= Excerpted text =
***

RoboDog United Kingdom

8/27/2010 7:24:36 PM #

Hi,

First of all, Examine rocks!
However I can't get the above example to work with Umbraco 4.5 Updated to Examine RC3.

The code I'm using:

void indexer_DocumentWriting(object sender, Examine.LuceneEngine.DocumentWritingEventArgs e)
        {
            var doc = e.Document;

            foreach (var f in e.Fields)
            {
                doc.Add(
                    new Field(
                        string.Concat("u_", f.Key),
                        f.Value,
                        Field.Store.YES,
                        Field.Index.NOT_ANALYZED
                        )
                        );
            }
        }

The event gets triggerd but there are no changes to the searchresults.
Any help would be much appreciated!

Kind regards

Ron Brouwer

Ron Brouwer Netherlands

8/30/2010 2:48:05 AM #

Are you using the custom field as the display property for your search results? Is the custom field returning in your SearchResult objects?

***

= Given records =
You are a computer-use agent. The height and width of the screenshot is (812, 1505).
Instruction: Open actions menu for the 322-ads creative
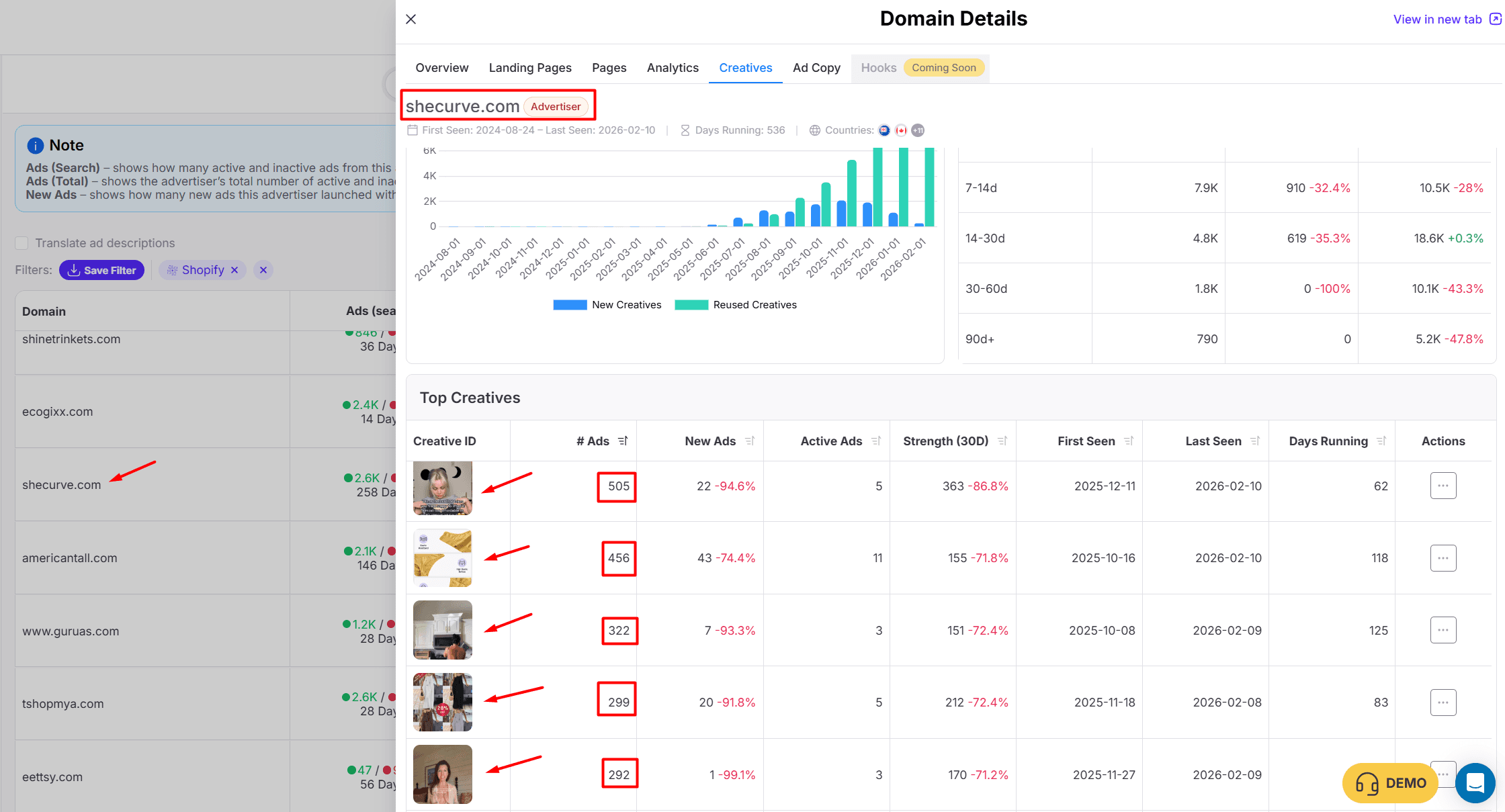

***

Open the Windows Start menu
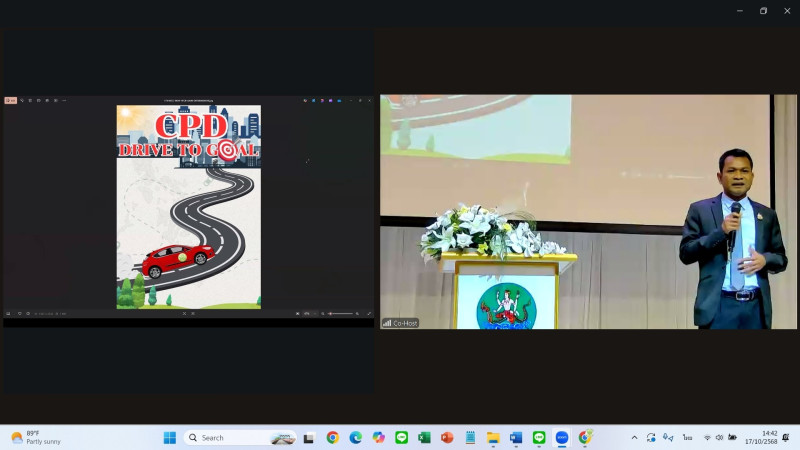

***

= Problems =
a: From the forum thread on Examine, return the passage that begins at the words "RoboDog United Kingdom" and stops after the words "to Examine RC3.".
b: In the forum thread on Examine, which release of Examine had the first poster updated to?
c: Decide whether each statement agrees with the forum thread on Examine. Answer yes or no, and quote the deciding words.
(i) The code gives each new field name the prefix "u_".
(ii) The code stores the added fields.
(iii) The code adds the fields with Field.Index.ANALYZED.

= List of solutions =
a:
RoboDog United Kingdom

8/27/2010 7:24:36 PM #

Hi,

First of all, Examine rocks!
However I can't get the above example to work with Umbraco 4.5 Updated to Examine RC3.

b: Examine RC3

c:
(i) Yes: "string.Concat("u_", f.Key)"
(ii) Yes: "Field.Store.YES"
(iii) No: "Field.Index.NOT_ANALYZED"